Those born into wealth, who grew up mumbling instantly obeyed orders around their golden pacifiers, may have a bit of a problem with this idea: Saying something doesn’t always make it so. Donald Trump, who went through the campaign promising to bring back vanished manufacturing jobs, end crime in a weekend, and literally make all your dreams come true, has now discovered a slight snag.
… Donald J. Trump was elected president based on a straightforward promise to make the United States great again. He aimed his message primarily at tens of millions of white working-class Americans who feel left behind in the growing economic prosperity, undercut by the advancement of minorities and women, competition from illegal immigrants at home and cheap workers in other countries.
This week, Mr. Trump is being forced to acknowledge that his straightforward solutions are, in fact, much less straightforward than he promised they would be.
“Straightforward” may not be the best adjective to describe Trump’s promises. “Outrageous” is a bit closer. Or perhaps “Ludicrous.”
The problem with running a campaign on nothing but over-the-top headlines is that, should you win, voters may expect some content. Since Trump’s policies have all the depth of the skin on sour milk, Trump voters may not be getting quite what they expected.

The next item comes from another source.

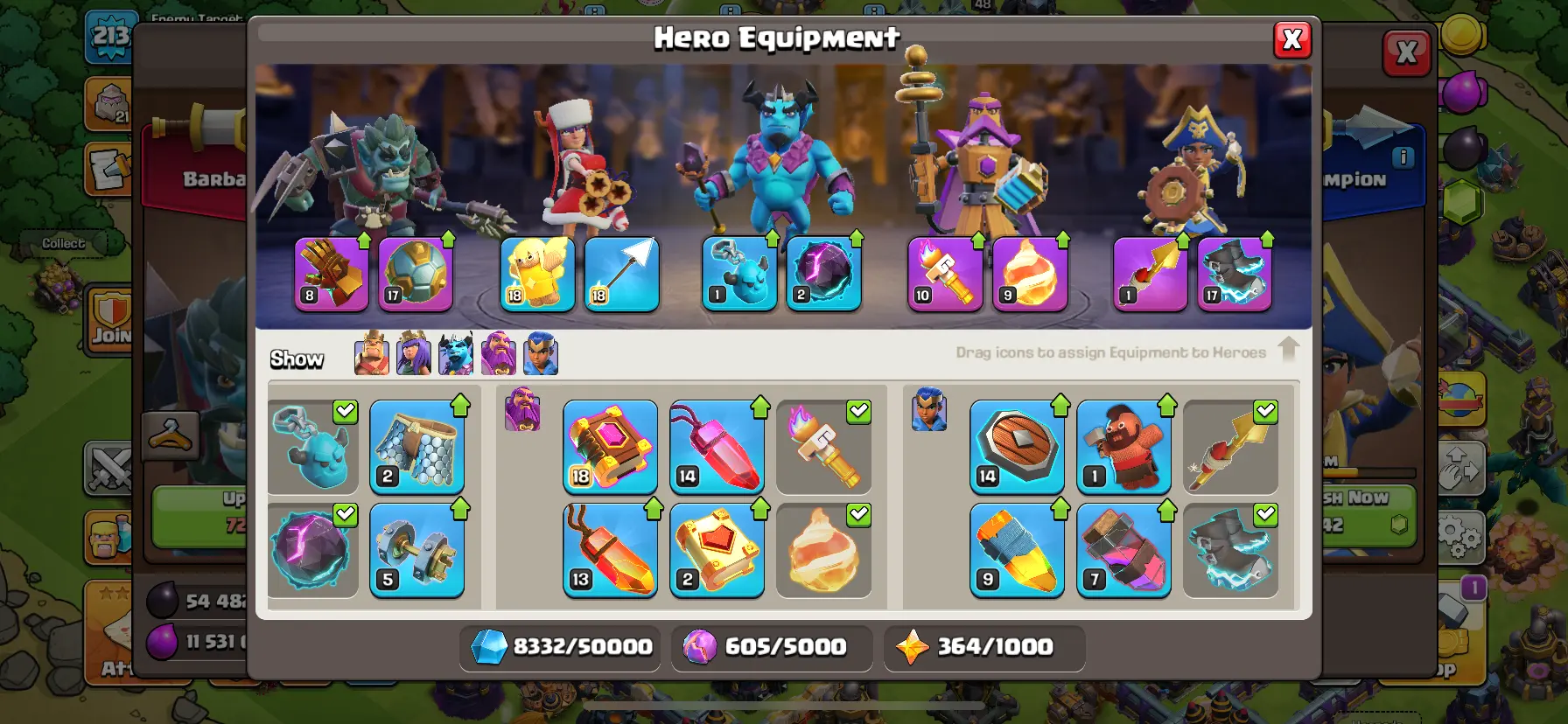
Task: Toggle the equipped Electro Boots checkbox
Action: point(1265,515)
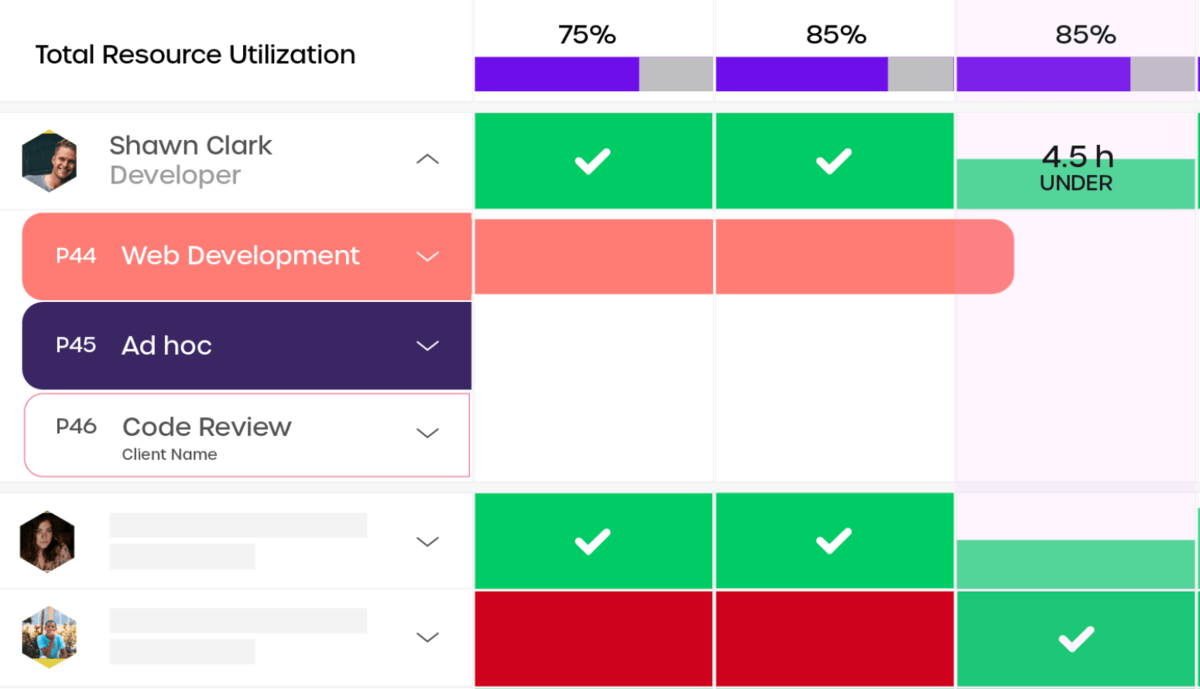Image resolution: width=1200 pixels, height=689 pixels.
Task: Click the 75% utilization progress bar
Action: tap(593, 74)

Many of Trump’s policies are unlikely to have much to do with Trump or anything he promised. Paul Ryan already has a complete plan for screwing up the nation, including replacing Medicare with vouchers and wrecking public education. Since Trump has nothing in those slots, it will be easy enough to scratch out Ryan and write in Trump on any number of topics.
Even when it comes to his signature xenophobia, Trump will find he can’t just rub the little wealth genie he’s counted on all his life to make things happen.

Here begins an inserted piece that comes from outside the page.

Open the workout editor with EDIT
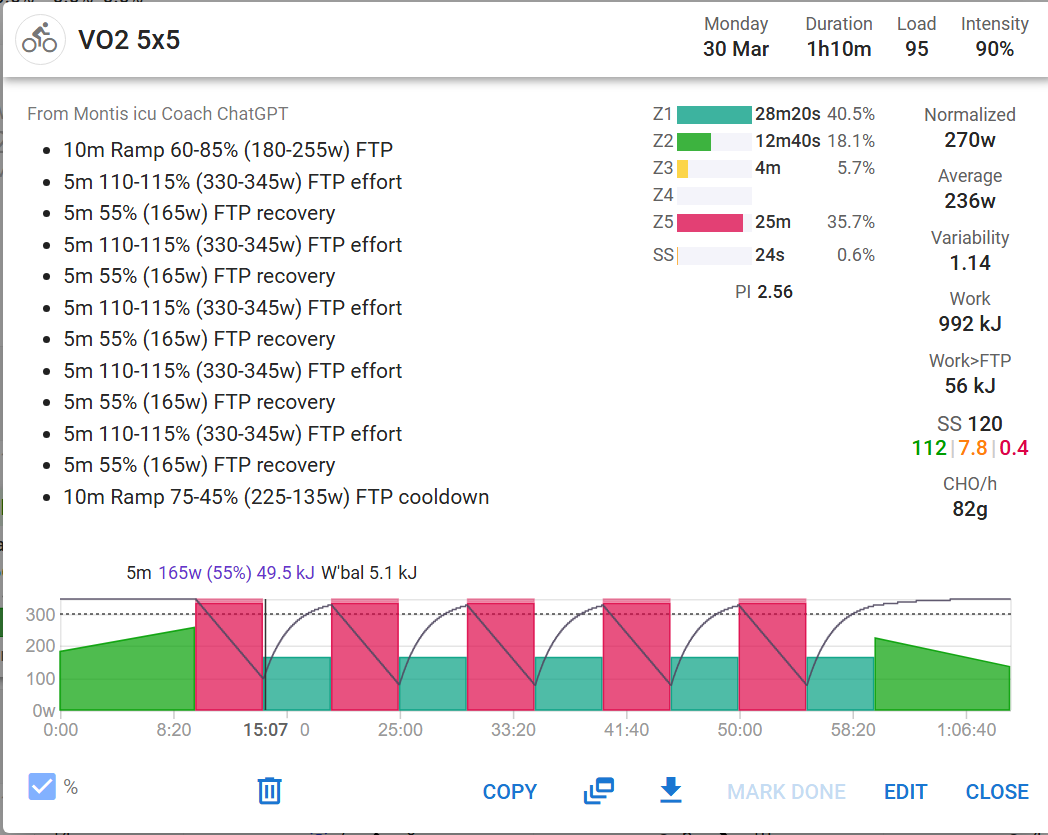The width and height of the screenshot is (1048, 835). [x=905, y=792]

The big and beautiful wall might look more like a fence. Most of the estimated 11 million illegal immigrants won’t be summarily deported, he said, backing off a line from stump speeches earlier in the campaign. Perhaps only two or three million — just the bad guys. That number is in the ballpark of deportations in the Obama administration. Undocumented immigrants who are not criminals, he said, are “terrific people.”

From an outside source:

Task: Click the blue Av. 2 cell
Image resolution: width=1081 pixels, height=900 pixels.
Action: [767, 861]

But don’t worry. The policies that under Obama were “open borders” and an “invasion” of “bad hombres,” will become a secure border under Trump, with every person shipped across the border celebrated as proof of Trump’s incomparable toughness. It’ll be wall-ish.
Those whose hold-their-nose issue on Trump was trade rather than immigrants, should expect even less follow-through.
Mr. Trump has not yet clarified his promises on trade, but most experts say it will be very hard to simply walk away from Nafta and impose a 45 percent tariff against imports from China. “In an age of global supply chains,” said Dani Rodrik of the Kennedy School of Government at Harvard, “you cannot take a chain saw to trade agreements and not end up cutting your foot off.”
NAFTA is unlikely to change. TPP is dead, but then it always was. The manufacturing jobs simply aren’t coming back, in part because those jobs—the well-paying jobs of decades past—simply don’t exist. Not here. Not elsewhere. Not anywhere.
... where does that leave Donald Trump’s supporters? To Larry Bartels, the political scientist at Vanderbilt University, the apparent shift in Mr. Trump’s position is unsurprising. Politicians don’t follow the interests of average voters, he argues, they hew to the interests of the rich.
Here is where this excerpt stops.